Далее, именно Алехин привлек внимание к постели Алисы. Только со слов Алехина Липатов знал о том, что пропало из квартиры телезвезды. К тому же Алиса сама впустила преступника в дом, то есть доверяла ему. И последнее. Все в Москве убеждены, что Иннокентий Алехин и Филипп Романов были любовниками. А где любовь, там ревность и мотив. «Мотив, мотив», — опять вслух повторил Липатов. Положим, убийство Романова было совершено из ревности. Но зачем главному редактору «Джентльмена» убивать свою подругу и какого-то Сергея? Следователю мучительно захотелось покопаться в квартире Алехина. Он понимал, что ответы на многие вопросы могут быть только там. Липатов знал, что, учитывая общественное положение Алехина, он едва ли получит ордер на основании каких-то смутных догадок. Оставалось прибегнуть к помощи своего однокурсника по юрфаку МГУ — Петьки Севостьянова, который теперь служил в ФСБ. С ним они проворачивали дела похлеще взлома квартир на Смоленской набережной.
Липатов набрал номер друга, и через час они уже обсуждали детали истории, сидя в небольшом пивном баре с модным в эфэсбэшной среде немецким колоритом.
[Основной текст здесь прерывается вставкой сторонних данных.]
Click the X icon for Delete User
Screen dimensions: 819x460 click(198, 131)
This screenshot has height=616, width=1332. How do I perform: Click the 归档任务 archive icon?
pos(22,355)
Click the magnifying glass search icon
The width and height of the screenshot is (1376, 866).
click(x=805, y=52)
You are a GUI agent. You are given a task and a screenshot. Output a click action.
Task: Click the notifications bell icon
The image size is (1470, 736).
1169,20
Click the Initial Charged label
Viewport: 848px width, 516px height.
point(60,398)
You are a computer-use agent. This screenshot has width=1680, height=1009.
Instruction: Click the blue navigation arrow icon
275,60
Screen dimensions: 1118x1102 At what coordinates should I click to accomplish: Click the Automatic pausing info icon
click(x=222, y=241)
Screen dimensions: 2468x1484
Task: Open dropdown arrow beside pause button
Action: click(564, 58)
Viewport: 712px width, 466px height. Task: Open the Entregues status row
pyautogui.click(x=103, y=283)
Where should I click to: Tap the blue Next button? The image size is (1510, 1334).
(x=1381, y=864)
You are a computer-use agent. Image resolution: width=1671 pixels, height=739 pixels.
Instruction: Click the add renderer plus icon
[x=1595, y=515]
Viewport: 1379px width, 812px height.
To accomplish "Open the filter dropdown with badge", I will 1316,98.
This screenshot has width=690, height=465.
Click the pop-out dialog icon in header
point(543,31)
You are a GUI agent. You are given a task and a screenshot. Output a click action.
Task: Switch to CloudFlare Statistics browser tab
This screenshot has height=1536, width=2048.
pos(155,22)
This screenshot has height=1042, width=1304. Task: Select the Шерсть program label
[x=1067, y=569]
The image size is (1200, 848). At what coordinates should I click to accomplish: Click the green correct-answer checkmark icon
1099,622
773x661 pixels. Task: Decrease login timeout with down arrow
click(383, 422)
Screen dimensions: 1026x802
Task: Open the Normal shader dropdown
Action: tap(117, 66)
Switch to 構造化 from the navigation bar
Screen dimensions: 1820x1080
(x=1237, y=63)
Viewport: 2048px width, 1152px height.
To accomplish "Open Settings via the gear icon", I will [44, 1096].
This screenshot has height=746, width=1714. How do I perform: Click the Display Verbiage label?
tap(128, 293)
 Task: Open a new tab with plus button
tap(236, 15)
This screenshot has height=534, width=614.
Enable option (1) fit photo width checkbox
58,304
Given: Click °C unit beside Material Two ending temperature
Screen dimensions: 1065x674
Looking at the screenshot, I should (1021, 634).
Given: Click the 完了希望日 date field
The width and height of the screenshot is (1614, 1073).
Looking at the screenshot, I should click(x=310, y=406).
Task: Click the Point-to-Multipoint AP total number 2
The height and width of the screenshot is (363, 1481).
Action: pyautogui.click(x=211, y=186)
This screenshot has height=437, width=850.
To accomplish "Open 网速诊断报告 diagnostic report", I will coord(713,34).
В тот самый момент, когда Липатов с Севостьяновым вызвали специалистов по проникновению в чужую недвижимость, Алехин с Кристиной заказывали в кафе «Пушкинъ» ужин. Само здание и весь его антикварный прокопченный антураж были от и до новоделом эпохи раннего Путина. Золоченый целлюлит мебели, каменные завитки лепнины, мерцающий хрусталь люстр и ряженые лакеи с учтивым «Сделаем-с» призваны были создать у новых русских денег иллюзию, что они — деньги старые и почтенные, да и не деньги вообще, а благородство крови, белая кость. Казань штурмовали с Иваном Васильевичем, Соборное уложение Алексея Михайловича подписывали, игрались с Петром Алексеевичем в потешные баталии, кричали Екатерине Алексеевне «Виват, мама!», когда она в преображенском мундире ехала в Петергоф арестовывать своего несчастливого мужа. У русских новых денег была, разумеется, другая история — ВЛКСМ, кооперативы по мытью окон и торговле компьютерами, стрелки, разборки, залоговые аукционы, схемы, офшоры и шлюхи. И тот, кто прошел через это, выжил, сохранил рассудок, не хотел ни о чем вспоминать. Реальности он предпочитал иллюзию. То, что в Америке называется великой мечтой и является предметом гордости, у нас заслужило презрительное клеймо — из грязи в князи. Грязи внезапно стало обидно, что другая грязь — плоть от плоти ее — забралась в князья, а она так грязью и осталась. Князья сначала пытались объяснить грязи, что все у нее получится, если та будет работать, но грязь не слушала и злобно шипела: «Вы еще большая грязь, чем мы».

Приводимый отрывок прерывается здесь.